- Born: 29 March 1962 (age 64) London, United Kingdom
- Occupation: Humanitarian
- Website: http://www.sallybecker.uk/

= Sally Becker =

British humanitarian aid worker (born 1962)

Sally Becker (born 29 March 1962) is a British humanitarian aid worker, best known for her work during the Bosnian and Kosovo Wars in the late 1990s. She is the founder of charities Road to Peace and Save a Child. She is credited with saving hundreds of lives through her actions in the Balkans, and was frequently referred to in the British media as the "Angel of Mostar".

== Activism ==
=== Bosnia and Herzegovina ===
Moved by the images of suffering in Bosnia and Herzegovina, Becker travelled there to deliver aid to people living close to the front line in west Mostar, driving into and out of the city in an old Renault. As one of the only foreign aid workers able to travel freely in the area, she was asked by a UN officer to try to gain access to the east side of the city, where 50,000 Bosniaks were trapped. With permission from the Croatian Ministry of Defence, she crossed the front line to evacuate wounded children and their families from the besieged hospital. The mission was successful and she became known as the Angel of Mostar.

On 10 December 1993, she led a convoy of 57 ambulances and trucks from the United Kingdom to deliver medical aid to besieged hospitals and evacuate wounded children and their families from on all sides of the conflict. She managed to arrange ceasefires, and is credited with saving hundreds of lives. The mission was dubbed Operation Angel.

In February 1994, aid convoys were grounded due to snow, leaving 28 injured children and their families trapped in a monastery serving as a makeshift hospital in Nova Bila. Becker reached the area by helicopter and flew them to safety.

=== Kosovo ===
When Slobodan Milošević ordered his troops into Kosovo as part of the Kosovo War, Becker led a humanitarian aid convoy to the region. When the borders were closed, she brought the convoys to northern Albania where thousands of refugees had escaped from the fighting. Led by a soldier from the Kosovo Liberation Army, she crossed the mountains into Kosovo on foot to bring pediatric medicines to a besieged hospital in Junik. She was asked to take 25 injured children and their mothers across the mountains to safety. They were ambushed by Serb paramilitaries and Becker, who stayed behind to help a woman and two children who were trapped, was captured and imprisoned. The families made it across the border and, when Becker was eventually released, she traced them to a refugee camp in northern Albania.

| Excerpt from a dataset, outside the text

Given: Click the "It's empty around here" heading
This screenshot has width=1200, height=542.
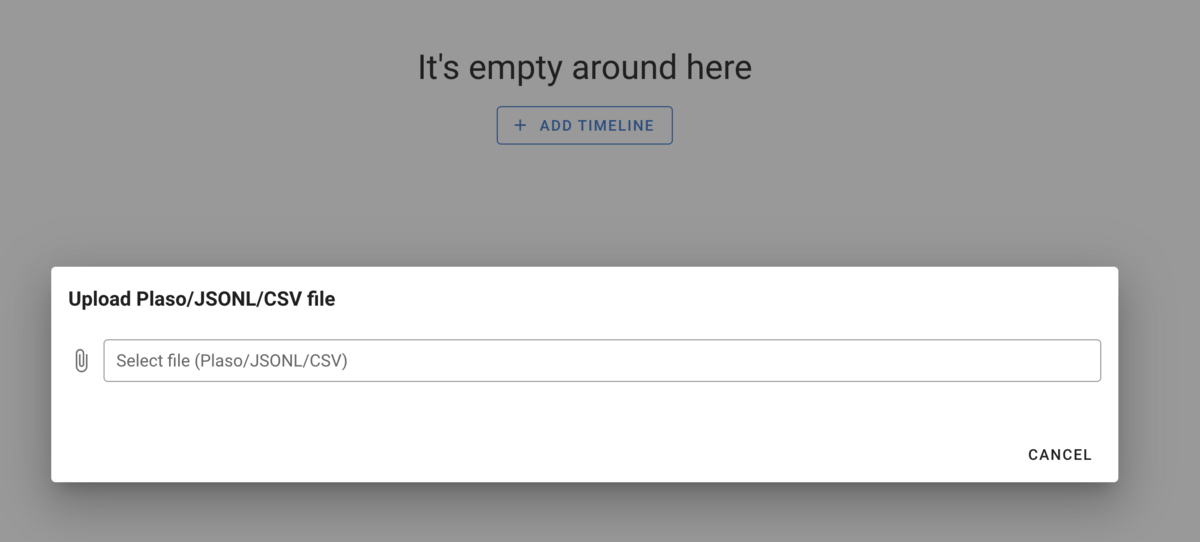Looking at the screenshot, I should pyautogui.click(x=584, y=68).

She arranged for them to travel to the United Kingdom for medical treatment but on 13 November 1998, the day the Hellenic Air Force was supposed to fly them to Britain, Home Office Minister Jack Straw refused to issue their visas. Two days later, Becker was shot by a masked gunman as she returned to her hotel with a colleague. The President of Albania sent his Minister of Health to evacuate her but she refused to leave without the children, remaining in the area until they were accepted for treatment in other countries.

=== Other countries ===
In August 2006, she brought humanitarian aid to families trapped in shelters during the conflict between Israel and Lebanon. Becker was appointed as a goodwill ambassador for Children of Peace, a multi-faith charity dedicated to building friendship, trust and reconciliation between Israeli and Palestinian children.

In 2016, Becker founded Road to Peace, a British charity helping children in areas of conflict. In 2016 she attempted to negotiate temporary asylum in the United Kingdom for 1400 Yazidi survivors. In 2018 she and her volunteers provided medical treatment for children fleeing from ISIL in Syria and northern Iraq and established an emergency medical facility for Yazidi children in Sinjar. From Mostar to Mosul and across the Middle East, Sally and her volunteers have helped thousands of sick and injured children.

Becker is the founder and Executive Director of Save A Child Global Paediatric Network, a registered British charity helping to save the lives of sick and injured children in besieged or remote areas across the globe.

== Awards and honours ==

- 1994 - Unsung Heroes - The Celebrity Guild of Great Britain.
- 1994 - The Ross McWhirter Award for Bravery
- 1994 - Women of the Year Great Britain
- 1995 - Special Award from The Variety Club of Great Britain
- 1999 - Woman of the Year - Blue Drop Group Sicily
- 2001 - Sally was granted the 'Freedom of Tropoje'
- 2012 - Sally was an Olympic flag bearer representing Peace and Justice at the 2012 Summer Olympics in London alongside United Nations Secretary-General Ban Ki-moon and boxer Muhammed Ali.
- 2020 - Sally was nominated for a Nobel Peace Prize by a group of academics from Slovenia for her work in the Balkans and other war torn areas.

== Books ==
- Becker's memoir, Sunflowers and Snipers, was published by The History Press in 2012.
- And Where Angels Fear to Tread: The Memoir of a Humanitarian Aid Worker was published by Harper Collins in April 2025.